Work to complete -> Resume the art gallery's collecting policy shown below, continuing after its final listed criterion of acquisition.

Given text ->
----
Our permanent collection must allow us to fulfill all objectives outlines in our mission and statement purpose. To that end, the Gallery will collect the following:
- Fine art or historical objects of international, national or local significance that enhance our ability to educate the public about the visual arts or the history of art internationally, nationally or locally;
- Fine art or historical objects that enhance our ability to create awareness and celebrate our region's rich and diverse art originating in all our communities - Indigenous, Francophone, Anglophone and all other ethnic and cultural groups that call Sudbury home;
- Fine art or historical objects that strengthen our relationship to Franklin Carmichael's artistic legacy, and emphasize the importance of the Group of Seven to our region..
It is also important to outline at this juncture what the Gallery will not collect:
- All art and objects collected by the Gallery must be consistent with the Gallery's mission and purpose.
- Objects in exceedingly poor condition that cannot, through the intervention of a professional conservator, be returned to acceptable condition.
- Objects that the Gallery does not have the capacity to store or care for according to professional standards.
- Objects that are unknown of provenance.
- Objects the donation of which is dependent upon the Gallery agreeing to meet restrictive terms (especially terms requiring perpetual display).
An acquisition consists of the transfer to AGS of title to a object, either by purchase, gift, bequest or exchange. Our collections mandate promotes the development of the permanent collection and is directed to enhance the strengths in the areas of historical and contemporary works of Canadian art, with emphasis on the art of the Greater Sudbury Area and the wider region of Northern Ontario.
Criteria of acquisition:
- Cultural significance
- Historical significance
- Significance to art, locally or in the whole of Northern Ontario.
----
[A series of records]
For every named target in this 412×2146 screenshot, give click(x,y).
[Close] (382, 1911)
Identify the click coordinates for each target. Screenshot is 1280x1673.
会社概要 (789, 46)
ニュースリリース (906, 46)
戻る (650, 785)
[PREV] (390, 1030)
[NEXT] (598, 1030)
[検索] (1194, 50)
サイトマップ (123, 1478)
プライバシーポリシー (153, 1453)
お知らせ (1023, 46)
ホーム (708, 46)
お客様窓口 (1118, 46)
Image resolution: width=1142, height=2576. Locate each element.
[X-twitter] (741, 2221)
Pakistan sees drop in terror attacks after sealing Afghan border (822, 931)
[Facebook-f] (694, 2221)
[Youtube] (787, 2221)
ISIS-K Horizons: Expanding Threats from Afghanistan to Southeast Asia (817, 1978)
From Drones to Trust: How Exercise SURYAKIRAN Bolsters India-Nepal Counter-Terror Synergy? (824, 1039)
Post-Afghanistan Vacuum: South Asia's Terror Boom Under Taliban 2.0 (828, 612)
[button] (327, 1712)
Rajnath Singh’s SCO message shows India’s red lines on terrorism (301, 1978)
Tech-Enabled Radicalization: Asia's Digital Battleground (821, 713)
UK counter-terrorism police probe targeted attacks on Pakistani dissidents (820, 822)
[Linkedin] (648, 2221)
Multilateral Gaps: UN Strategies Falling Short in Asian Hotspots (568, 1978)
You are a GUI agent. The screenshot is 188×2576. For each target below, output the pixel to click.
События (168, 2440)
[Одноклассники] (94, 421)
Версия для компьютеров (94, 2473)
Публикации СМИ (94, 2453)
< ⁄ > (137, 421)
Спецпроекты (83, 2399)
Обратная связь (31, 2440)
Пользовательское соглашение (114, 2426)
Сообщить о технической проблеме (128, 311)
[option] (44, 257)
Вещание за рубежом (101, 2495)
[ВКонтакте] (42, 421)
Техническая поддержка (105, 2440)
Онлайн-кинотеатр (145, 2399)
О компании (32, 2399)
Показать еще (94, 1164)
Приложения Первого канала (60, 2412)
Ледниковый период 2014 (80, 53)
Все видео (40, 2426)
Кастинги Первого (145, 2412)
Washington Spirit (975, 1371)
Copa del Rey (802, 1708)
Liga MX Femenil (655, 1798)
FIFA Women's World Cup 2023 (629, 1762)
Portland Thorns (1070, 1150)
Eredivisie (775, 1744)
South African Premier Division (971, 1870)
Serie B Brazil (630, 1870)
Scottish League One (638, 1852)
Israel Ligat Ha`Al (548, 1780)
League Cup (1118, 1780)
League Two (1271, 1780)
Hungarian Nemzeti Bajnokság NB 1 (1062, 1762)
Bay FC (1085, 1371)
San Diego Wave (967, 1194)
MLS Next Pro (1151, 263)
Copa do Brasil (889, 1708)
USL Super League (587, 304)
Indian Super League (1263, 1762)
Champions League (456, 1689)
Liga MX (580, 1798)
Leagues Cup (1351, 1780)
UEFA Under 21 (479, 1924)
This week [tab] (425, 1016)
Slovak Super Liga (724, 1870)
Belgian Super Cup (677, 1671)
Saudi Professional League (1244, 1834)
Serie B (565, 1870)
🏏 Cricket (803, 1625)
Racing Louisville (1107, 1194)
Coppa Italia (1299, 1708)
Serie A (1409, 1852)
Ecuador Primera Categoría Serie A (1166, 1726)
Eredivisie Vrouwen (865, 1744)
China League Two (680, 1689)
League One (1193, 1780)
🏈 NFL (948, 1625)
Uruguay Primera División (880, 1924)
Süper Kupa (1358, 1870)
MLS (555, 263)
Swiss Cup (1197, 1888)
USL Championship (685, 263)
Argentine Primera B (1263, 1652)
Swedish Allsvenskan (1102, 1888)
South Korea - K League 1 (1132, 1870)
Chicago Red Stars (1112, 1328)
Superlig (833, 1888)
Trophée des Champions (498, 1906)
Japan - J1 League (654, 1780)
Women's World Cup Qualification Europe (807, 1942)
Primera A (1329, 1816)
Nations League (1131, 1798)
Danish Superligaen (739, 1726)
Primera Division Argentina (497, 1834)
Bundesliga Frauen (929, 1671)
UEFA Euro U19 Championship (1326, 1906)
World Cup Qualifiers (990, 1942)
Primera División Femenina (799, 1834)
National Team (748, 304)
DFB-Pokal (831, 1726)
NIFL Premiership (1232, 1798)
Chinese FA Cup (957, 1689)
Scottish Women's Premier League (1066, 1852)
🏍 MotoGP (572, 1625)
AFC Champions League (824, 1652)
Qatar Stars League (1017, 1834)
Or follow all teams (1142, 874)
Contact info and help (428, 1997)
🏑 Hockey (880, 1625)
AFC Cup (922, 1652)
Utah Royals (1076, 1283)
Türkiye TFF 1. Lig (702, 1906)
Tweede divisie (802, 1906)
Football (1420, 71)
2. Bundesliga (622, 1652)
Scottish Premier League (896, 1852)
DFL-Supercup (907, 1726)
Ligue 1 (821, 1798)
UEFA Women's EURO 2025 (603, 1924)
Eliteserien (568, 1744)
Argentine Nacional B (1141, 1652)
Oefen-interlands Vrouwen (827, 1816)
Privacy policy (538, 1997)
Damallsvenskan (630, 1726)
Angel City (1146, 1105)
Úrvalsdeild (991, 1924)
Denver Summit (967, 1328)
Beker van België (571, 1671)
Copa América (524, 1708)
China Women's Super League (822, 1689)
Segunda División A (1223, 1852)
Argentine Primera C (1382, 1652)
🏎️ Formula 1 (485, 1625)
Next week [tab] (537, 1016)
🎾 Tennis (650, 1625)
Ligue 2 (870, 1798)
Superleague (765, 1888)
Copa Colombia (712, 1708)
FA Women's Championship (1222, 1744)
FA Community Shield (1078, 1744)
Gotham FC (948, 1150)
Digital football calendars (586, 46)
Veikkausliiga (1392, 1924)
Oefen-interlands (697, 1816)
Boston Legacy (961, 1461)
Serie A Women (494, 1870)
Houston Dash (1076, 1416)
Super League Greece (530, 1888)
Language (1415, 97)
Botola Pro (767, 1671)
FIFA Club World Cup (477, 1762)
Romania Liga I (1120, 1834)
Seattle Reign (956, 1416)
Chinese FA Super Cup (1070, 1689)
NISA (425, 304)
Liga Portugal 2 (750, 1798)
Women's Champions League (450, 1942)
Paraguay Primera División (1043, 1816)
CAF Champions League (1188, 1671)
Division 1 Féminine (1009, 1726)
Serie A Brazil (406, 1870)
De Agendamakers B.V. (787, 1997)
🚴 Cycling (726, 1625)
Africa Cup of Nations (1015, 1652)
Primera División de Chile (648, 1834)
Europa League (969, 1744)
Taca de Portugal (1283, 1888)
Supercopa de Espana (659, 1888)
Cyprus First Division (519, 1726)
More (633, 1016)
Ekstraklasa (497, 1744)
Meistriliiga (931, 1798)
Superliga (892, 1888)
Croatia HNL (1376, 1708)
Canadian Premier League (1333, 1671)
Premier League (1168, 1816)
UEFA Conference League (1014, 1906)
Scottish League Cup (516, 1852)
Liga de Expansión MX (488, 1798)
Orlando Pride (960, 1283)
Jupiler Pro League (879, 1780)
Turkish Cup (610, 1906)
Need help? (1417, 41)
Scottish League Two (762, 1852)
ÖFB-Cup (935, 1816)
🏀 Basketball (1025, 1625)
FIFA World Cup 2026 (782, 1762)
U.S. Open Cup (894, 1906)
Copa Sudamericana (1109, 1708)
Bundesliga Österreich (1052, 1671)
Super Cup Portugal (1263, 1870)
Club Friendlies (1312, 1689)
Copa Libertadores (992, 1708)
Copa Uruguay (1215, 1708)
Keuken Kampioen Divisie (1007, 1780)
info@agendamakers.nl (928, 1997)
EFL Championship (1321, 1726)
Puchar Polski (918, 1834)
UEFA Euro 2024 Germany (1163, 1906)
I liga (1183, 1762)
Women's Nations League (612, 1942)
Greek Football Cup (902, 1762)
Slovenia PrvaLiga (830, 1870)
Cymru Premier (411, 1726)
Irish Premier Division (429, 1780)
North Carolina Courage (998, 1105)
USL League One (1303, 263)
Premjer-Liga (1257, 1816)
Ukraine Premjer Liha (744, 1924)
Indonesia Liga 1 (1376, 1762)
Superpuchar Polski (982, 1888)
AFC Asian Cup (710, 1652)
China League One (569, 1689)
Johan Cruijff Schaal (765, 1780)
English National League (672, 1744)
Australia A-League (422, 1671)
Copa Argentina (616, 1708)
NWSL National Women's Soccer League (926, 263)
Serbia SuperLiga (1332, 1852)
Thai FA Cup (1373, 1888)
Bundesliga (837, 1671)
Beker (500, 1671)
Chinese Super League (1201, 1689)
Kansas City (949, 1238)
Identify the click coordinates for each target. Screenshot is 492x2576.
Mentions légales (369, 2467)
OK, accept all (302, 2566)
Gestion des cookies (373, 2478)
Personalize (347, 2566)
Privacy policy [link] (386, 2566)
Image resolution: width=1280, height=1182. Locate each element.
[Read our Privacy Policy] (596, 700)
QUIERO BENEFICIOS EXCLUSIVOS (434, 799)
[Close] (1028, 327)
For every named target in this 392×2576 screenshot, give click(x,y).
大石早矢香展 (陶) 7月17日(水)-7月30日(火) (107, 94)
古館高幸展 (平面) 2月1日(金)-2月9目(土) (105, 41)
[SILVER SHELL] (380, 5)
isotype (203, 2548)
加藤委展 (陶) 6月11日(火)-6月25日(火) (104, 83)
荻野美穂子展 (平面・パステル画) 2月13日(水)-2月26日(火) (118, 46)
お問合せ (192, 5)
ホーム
----
Output below ->
- Relevance to the collections
- Certainty of provenance
- Certainty of legal title
- Costs associated with the care of the object, including restoration, conservation and/or maintenance
- The ability of the Gallery to properly care for and store the object
- Terms of donation
- Uses to which the object may be put, namely, exhibition, study or research, loan or exchange for other object
The Acquisitions Committee:
The Committee is appointed by the Board of Directors and is composed of at least three members of the gallery, one of whom is a member of the Board of Directors. The remaining of the Committee members consist of board-appointed members of the public, chosen based on their expertise in the areas of strength within the permanent collections. The Director, Curator or Acting Curator, and an individual trained in collections management and conservation (if available), will be ex officio members of the Committee and will not vote upon the acquisition, but will act in an advisory role.
- All works of art under consideration shall be presented to the Acquisitions Committee by the Director, Curator, or Collections Manager as designated. The presentation will include a curatorial qualitative assessment, based on the criteria mentioned above, art historical, provenance and biographical information.
- Following the presentation, the Committee will deliberate, and vote on the recommendation that will be provided to the Board of Directors.
- Final authority for acquisitions rests with the Board of Directors.
- This process can take up to one year to complete.
Any object donated to the Gallery that may have a greater value than $500 must have an arm's length appraisal completed for insurance purposes.
How to Donate Artwork as Cultural Property:
The artwork must be donated to a designated institution or public authority (which includes a select number of public galleries, museums, universities and public authorities across Canada). The donor must have a signed deed of gift provided by the institution prior to December 31 of the taxation year in which the donation is made. The designated public institution or public authority receiving the gift, must apply with the donor, or on behalf of the donor, to the Review Board to have the gift certified as Cultural Property. This application must contain documentation of the work's cultural significance, and a current Fair Market Value appraisal must also be provided.” (Art Dealers Association of Canada website, Appraisals, http://www.ad-ac.ca/Appraisals.php#CCP) This process can take up to two years to complete.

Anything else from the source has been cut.